Hansen, M. N.; Zhang, A. M.; Rangnekar, A.; Bompiani, K. M.; Carter, J. D.; Gothelf, K. V.; LaBean, T. H.
J. Am. Chem. Soc. 2010, 132, 14481–14486, doi: 10.1021/ja104456p
Centre for DNA Nanotechnology, Department of Chemistry and iNANO, Aarhus University, 8000 Århus C, Denmark
University Program in Genetics and Genomics and Department of Surgery, Duke University Medical Center, Trinity College, Duke University, and Departments of Computer Science, Chemistry, and Biomedical Engineering, Duke University, Durham, North Carolina 27708
Architectural designs for DNA nanostructures typically fall within one of two broad categories: tile-based designs (assembled from chemically synthesized oligonucleotides) and origami designs (woven structures employing a biological scaffold strand and synthetic staple strands). Both previous designs typically contain many Holliday-type multi-arm junctions. Here we describe the design, implementation, and testing of a unique architectural strategy incorporating some aspects of each of the two previous design categories but without multi-arm junction motifs.
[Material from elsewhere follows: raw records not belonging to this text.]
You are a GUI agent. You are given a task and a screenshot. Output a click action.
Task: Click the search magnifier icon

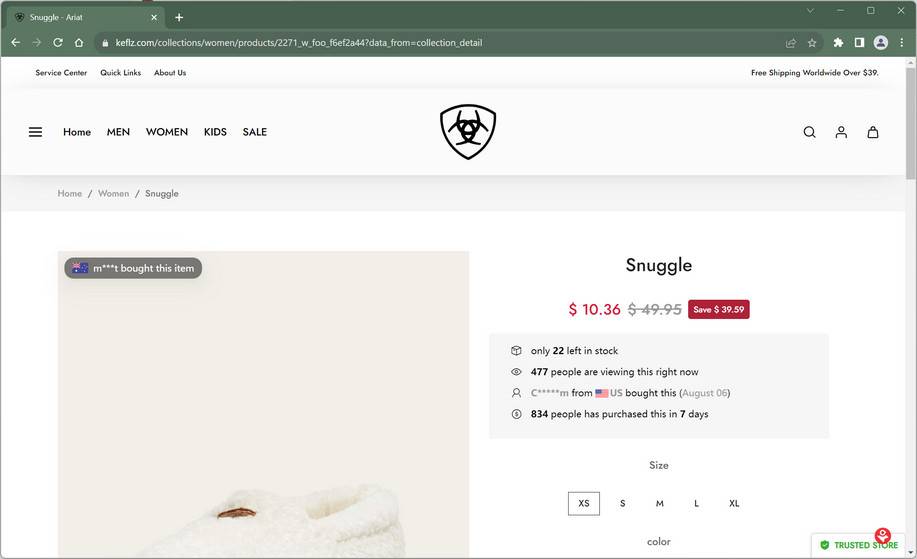809,132
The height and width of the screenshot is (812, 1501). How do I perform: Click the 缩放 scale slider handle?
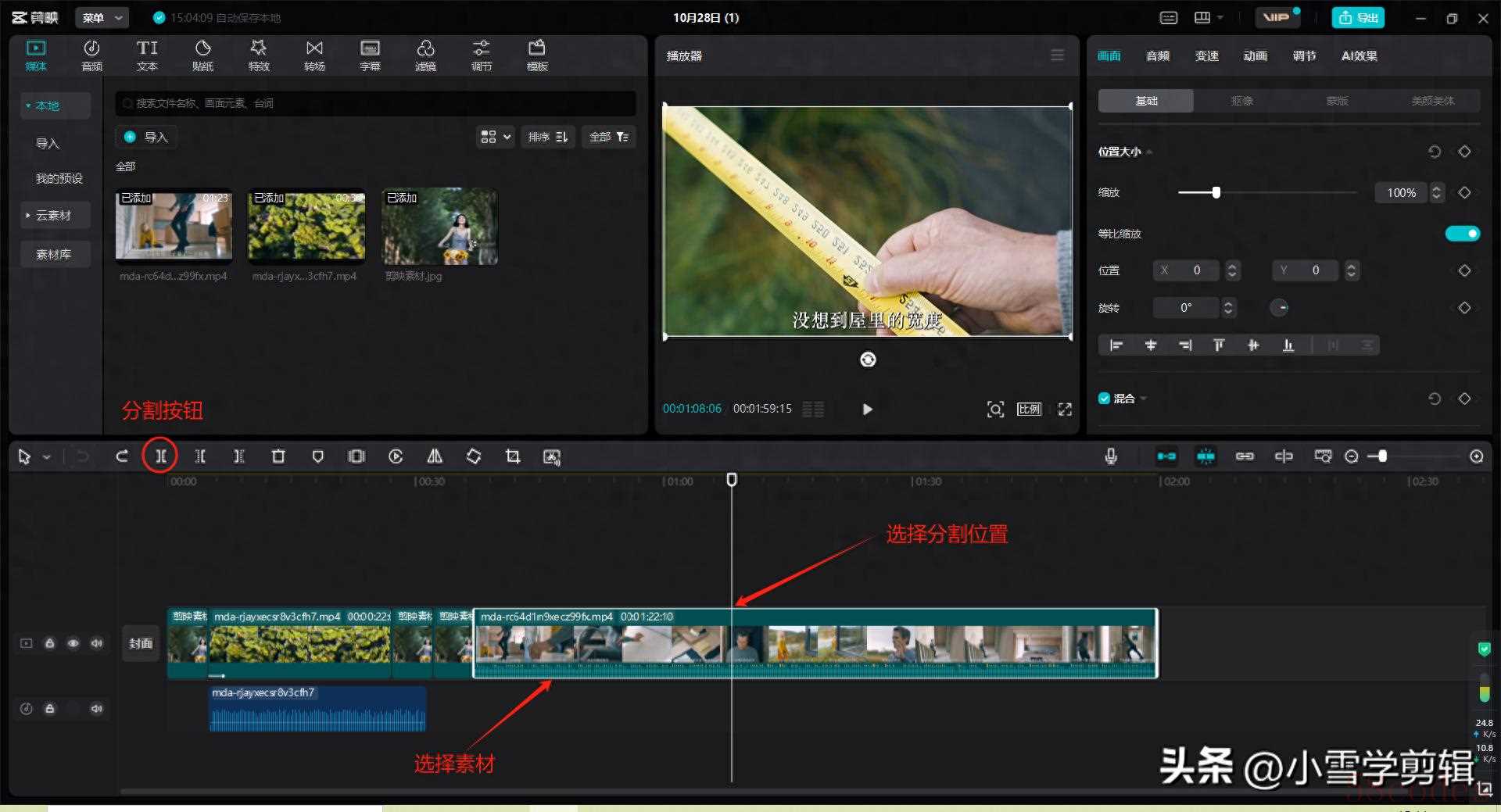[x=1216, y=192]
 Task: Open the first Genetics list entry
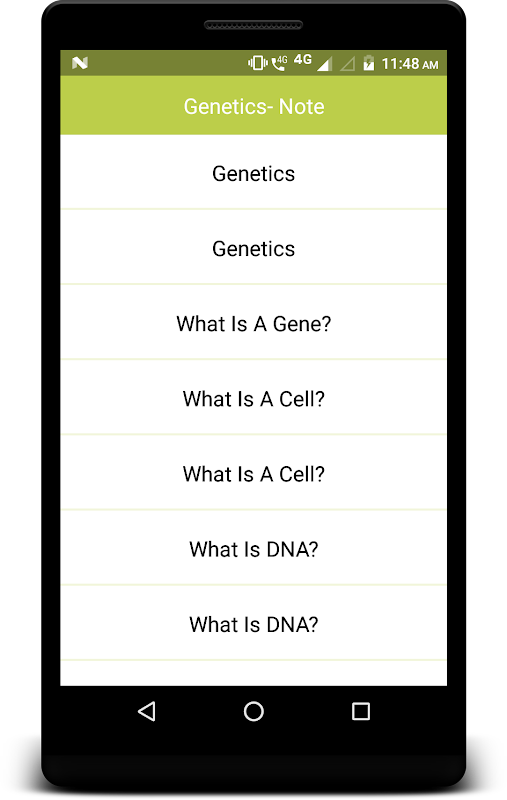point(254,172)
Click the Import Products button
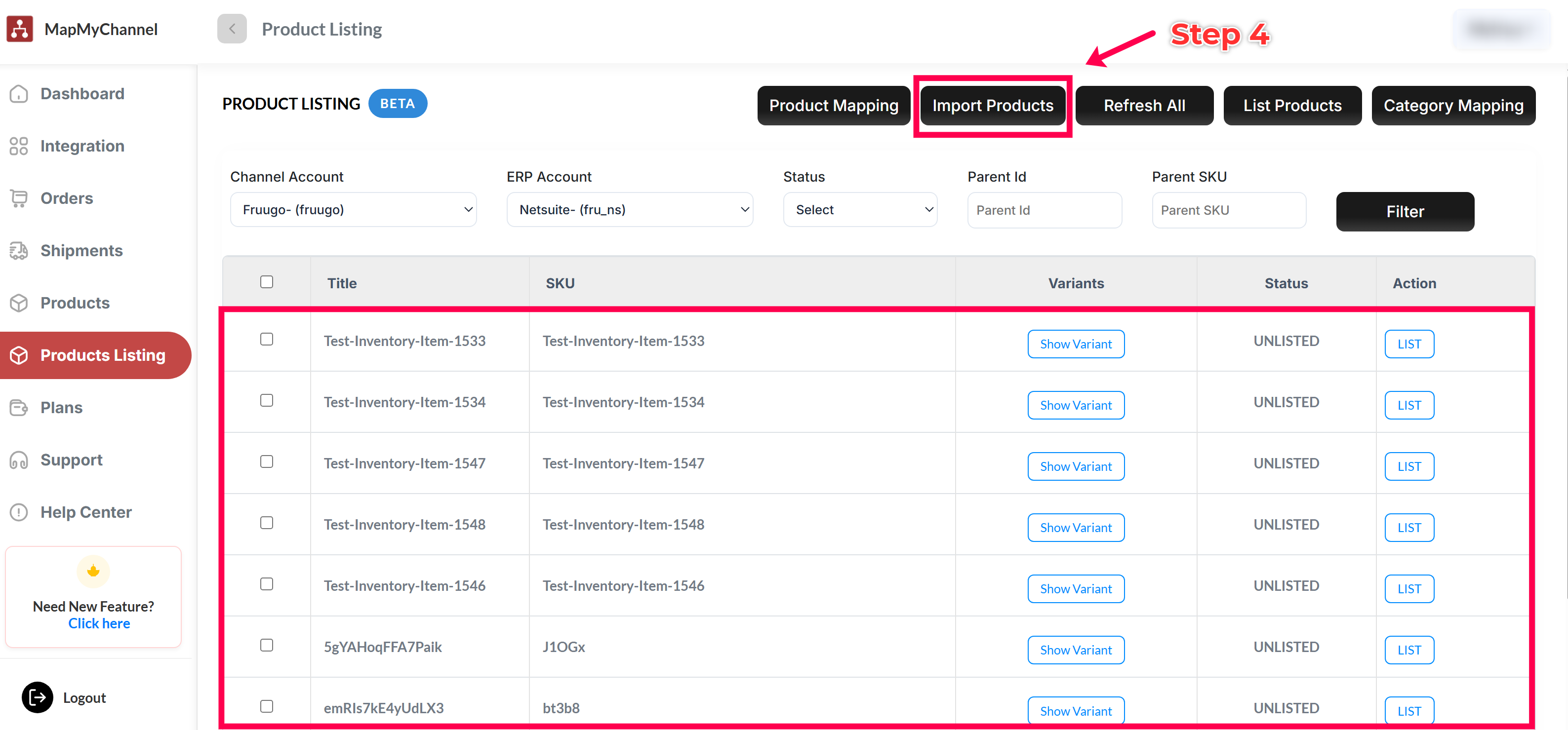This screenshot has height=730, width=1568. pyautogui.click(x=992, y=105)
Goals for the new design were to use only chemically synthesized DNA, to minimize the number of component strands, and to mimic the back-and-forth, woven strand routing of the origami architectures. The resulting architectural strategy employs “weave tiles” formed from only two oligonucleotides as basic building blocks, thus decreasing the burden of matching multiple strand stoichiometries compared to previous tile-based architectures and resulting in a structurally flexible tile. As an example application, we have shown that the four-helix weave tile can be used to increase the anticoagulant activity of thrombin-binding aptamers in vitro.